何も言い返せない。変なこと考えてごめんなさい。あと、及川さん、背後で爆笑しないでください。


「で、入ると思う?」

「うーん。きついと思う…」

「だよね…じゃあ、メンテだそうかな……でも、そうするとメンテの間吹けないし……」


チューバの数多く存在する欠点の1つ。自分で掃除しにくい。トランペットとかユーフォとかトロンボーンとか他の金管楽器はお風呂で掃除できるけど、チューバは入らん。


「メンテ出すならもう少し待ったらメンテの間、私のチューバ使っていいよ。もう少ししたら実習で1ヶ月くらいいなくなるから。それか、ピストンチューバなら2本余ってるからそっち使ってもいいし」


春香と僕はマイ楽器だが、及川さんのチューバは部活の楽器だ。部活の楽器は及川さんが使っているチューバが、僕と春香が使っているチューバと同じロータリーチューバのタイプで、残りの2本はピストンチューバなのだ。


ロータリーチューバは簡単に説明すると、たぶん、チューバって聞いてイメージできるチューバで、ピストンチューバはユーフォニアムを巨大化したような構造だ。
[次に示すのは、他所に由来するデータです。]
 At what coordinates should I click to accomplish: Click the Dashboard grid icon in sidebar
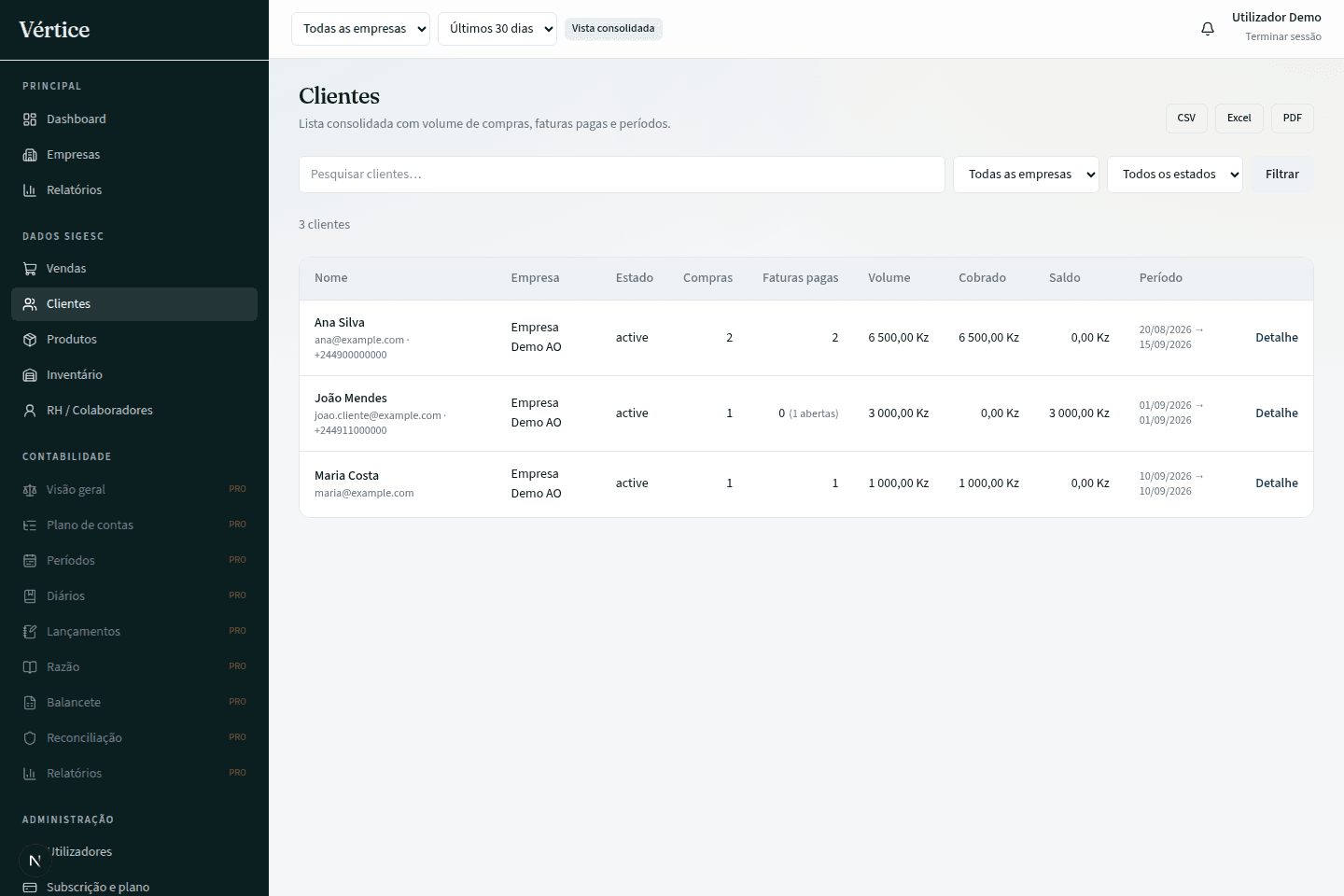point(30,119)
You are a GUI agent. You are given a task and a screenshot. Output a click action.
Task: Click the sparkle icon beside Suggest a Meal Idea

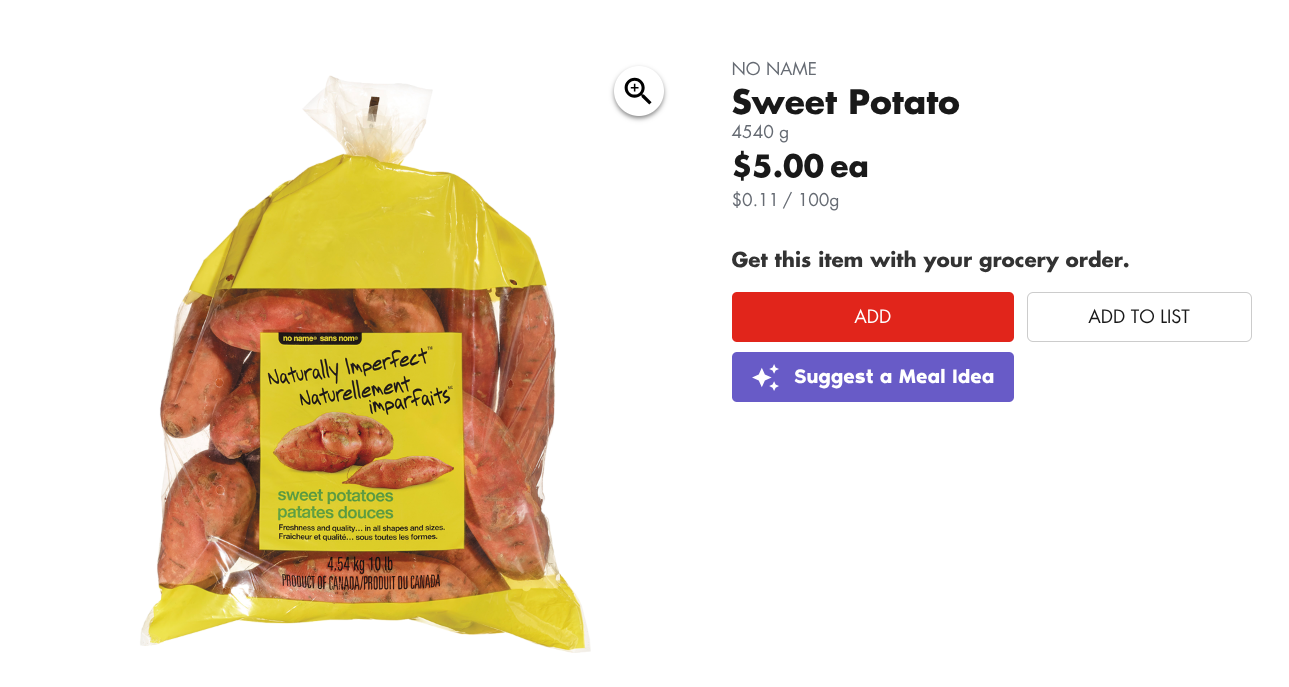[x=766, y=377]
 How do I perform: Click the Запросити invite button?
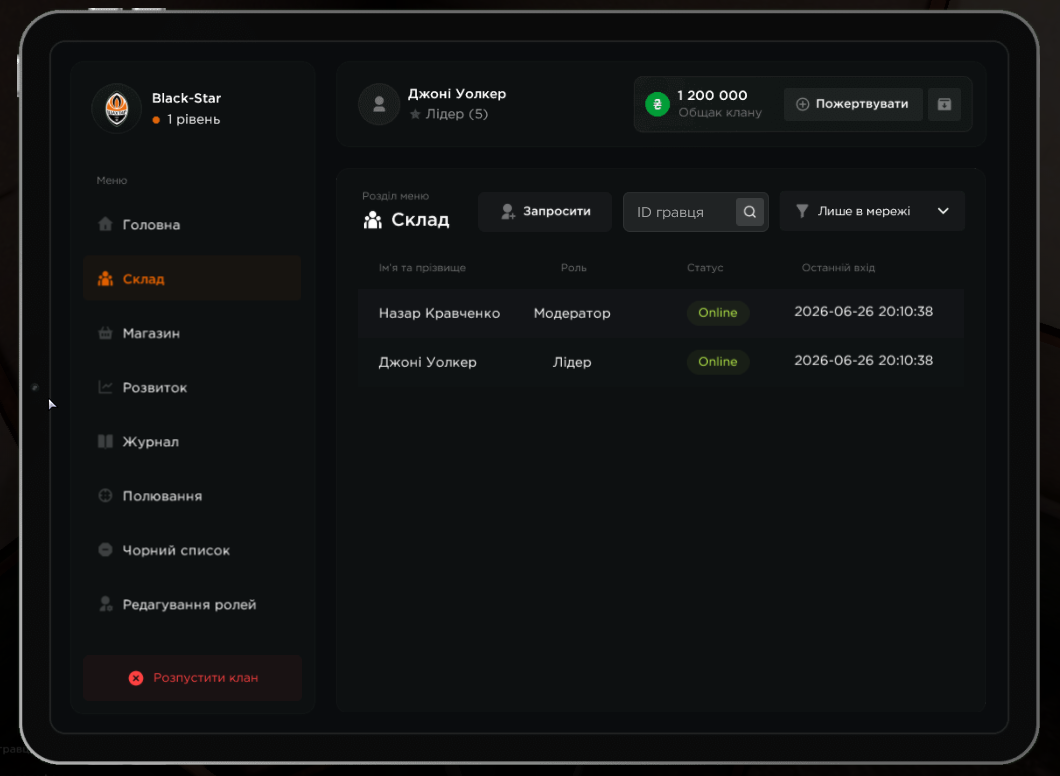(545, 212)
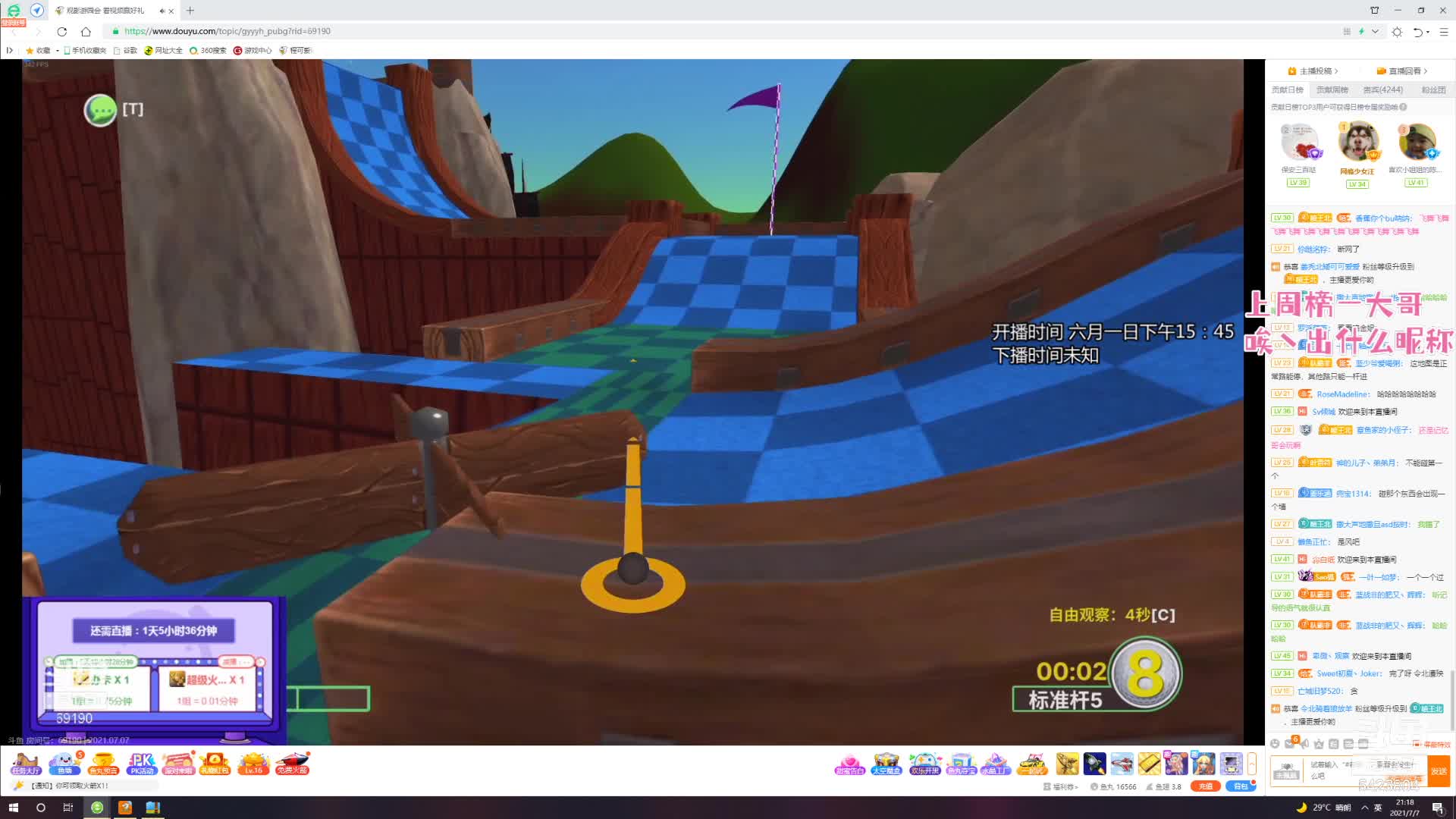Click the 充值 recharge button

pos(1205,786)
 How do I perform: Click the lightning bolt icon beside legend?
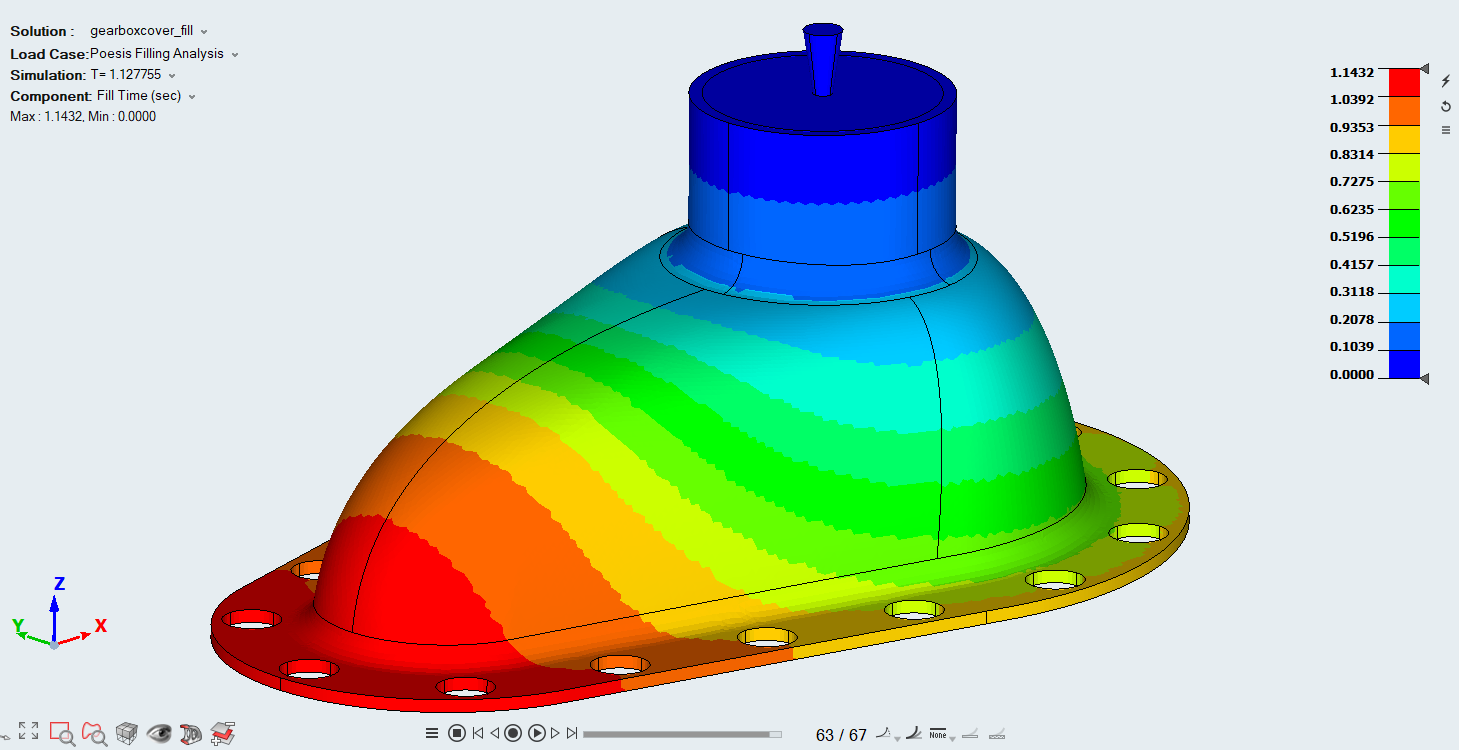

ロータリーチューバとピストンチューバはマウスピースをつける位置が左右逆だったりして、なかなか慣れない。


「じゃあ、お借りして……え?実習!?」


春香が珍しく驚いた声を出した。


「うん。だから、しばらくパートリーダー代理よろしく」


及川さんにそう言われて春香は絶望したような表情で僕に助けを求めてくる。そんな顔しても助けてあげられません。まあ、パートリーダーになると、パートリーダー会議とかあって大変そうだよな…春香、パートリーダー会議で隅っこ暮らししてそう……大丈夫かな……


「りょうちゃん、パートリーダー代理の代理を…」

「だーめ。甘やかさないよ。僕も手伝えることは手伝うから頑張って」


涙目で助けを求める春香、可愛すぎる。でも、ここで助けたら春香のためにならない。ということを中学と高校の頃の経験から学んでいるので、今回は助けません。


「りょうちゃんのいじわる…」

「そんなこと言わないで。頑張ろう。協力できることはするからさ」

「しーらない」


あー。かわいい。ちょっと拗ねた春香めちゃくちゃかわいい。


後で及川さんに言われたが、1ヶ月程度だし特にパートリーダーとしての仕事はないだろうから気負いすぎないように。とのことだ。普通にパート練をしっかりしてくれればいいよ。と言われて、春香はちょっとだけ安心した表情をしていた。かわいい。